The README includes the phrase `HIPAA-compliant architecture (when self-hosted)`.

The important point is not to overread the scanner. STEM-BIO-AI does not determine legal compliance. It determines whether reviewed repository sources surface evidence that would help ground a claim like this.

At the repository-evidence layer, the answer is weak:
- the compliance phrase is present,
- stronger governance or security-grounding evidence is not surfaced clearly in reviewed sources,
- the claim therefore becomes a review signal rather than a positive trust signal.

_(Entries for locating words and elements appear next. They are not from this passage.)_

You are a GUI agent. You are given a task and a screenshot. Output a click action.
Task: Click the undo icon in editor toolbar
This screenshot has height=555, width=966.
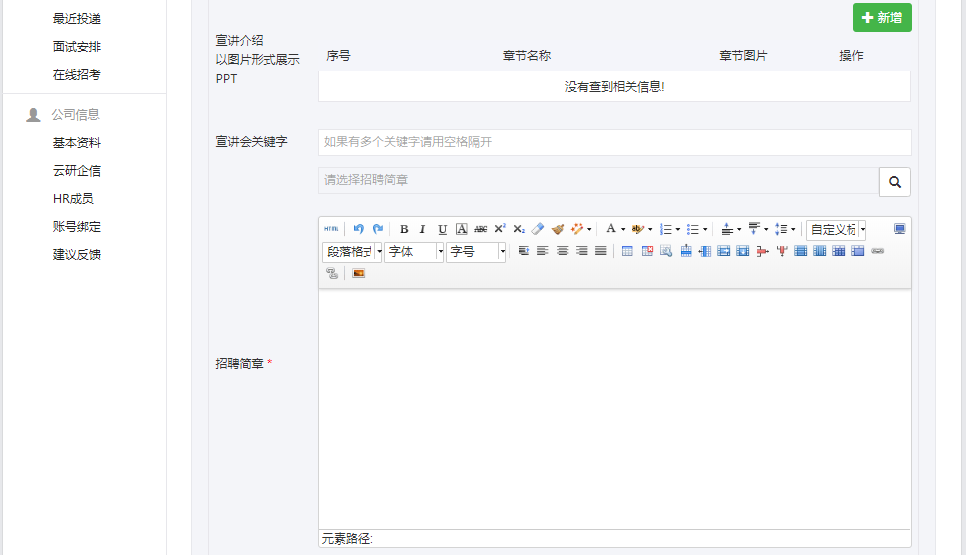(x=359, y=229)
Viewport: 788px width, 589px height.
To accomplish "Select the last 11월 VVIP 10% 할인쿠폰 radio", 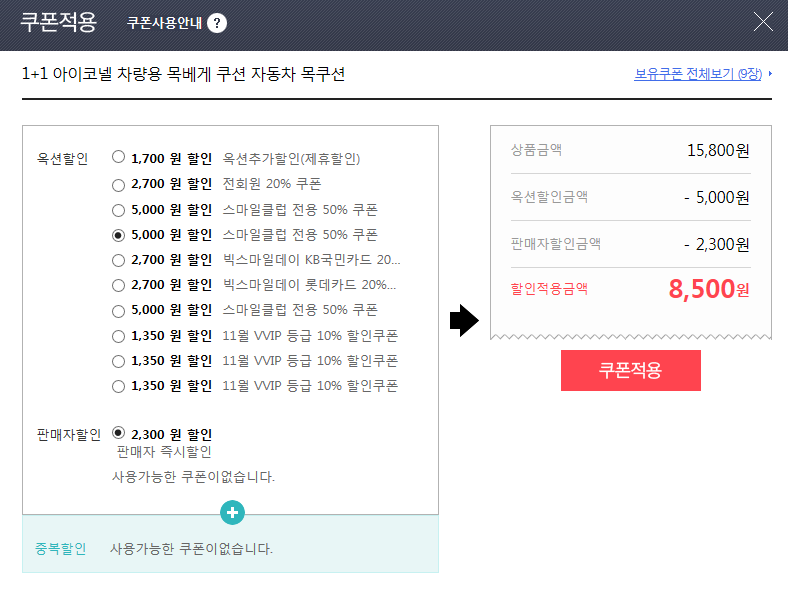I will pyautogui.click(x=119, y=386).
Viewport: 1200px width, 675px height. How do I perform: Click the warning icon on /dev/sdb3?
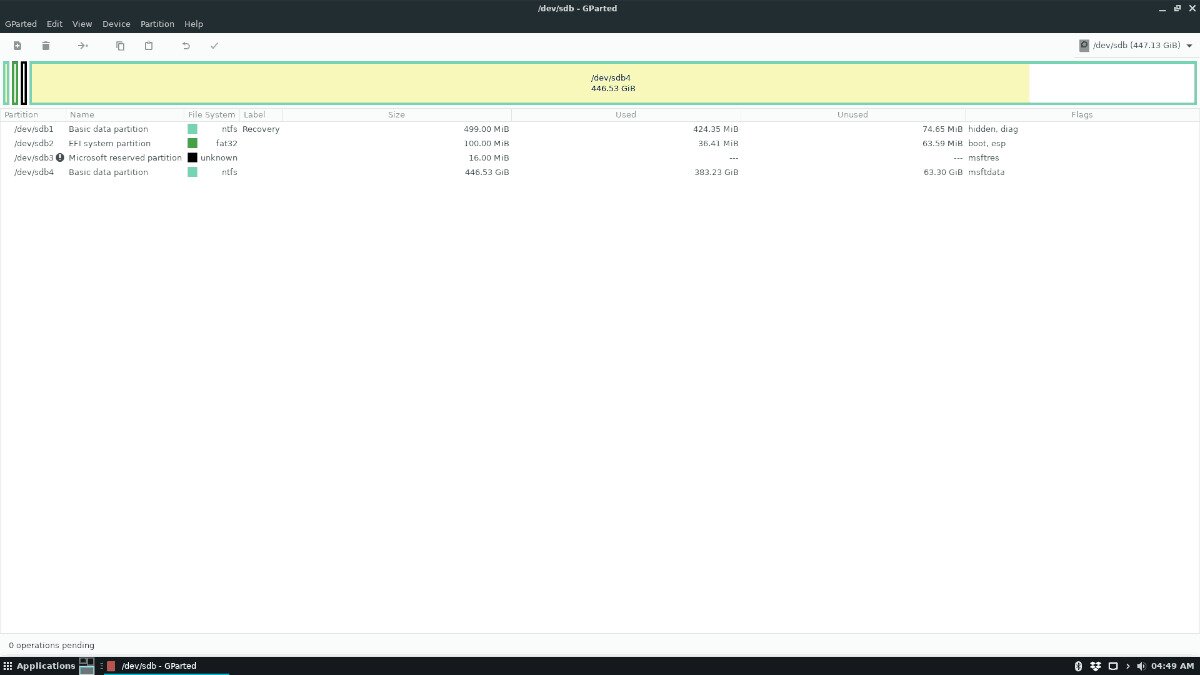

This is why the current report now surfaces both:
- a weak Stage 1 self-assertion signal, and
- a broader unsupported legal/compliance claim warning.

That is a more defensible interpretation than the earlier behavior, which risked treating compliance-adjacent wording as a stronger positive signal than it deserved.

For context, a HIPAA-oriented operational claim normally invites review of at least the following:

- Business Associate Agreement expectations before PHI handling
- administrative safeguards such as risk analysis, workforce training, and contingency planning
- physical safeguards for devices and workstations
- technical safeguards such as access controls, audit controls, integrity controls, and transmission security
- breach-notification readiness under 45 CFR Part 164, Subpart D

The current report does **not** say those controls are absent in deployment. It says the reviewed repository sources do not surface enough evidence to treat the README phrase as grounded governance proof.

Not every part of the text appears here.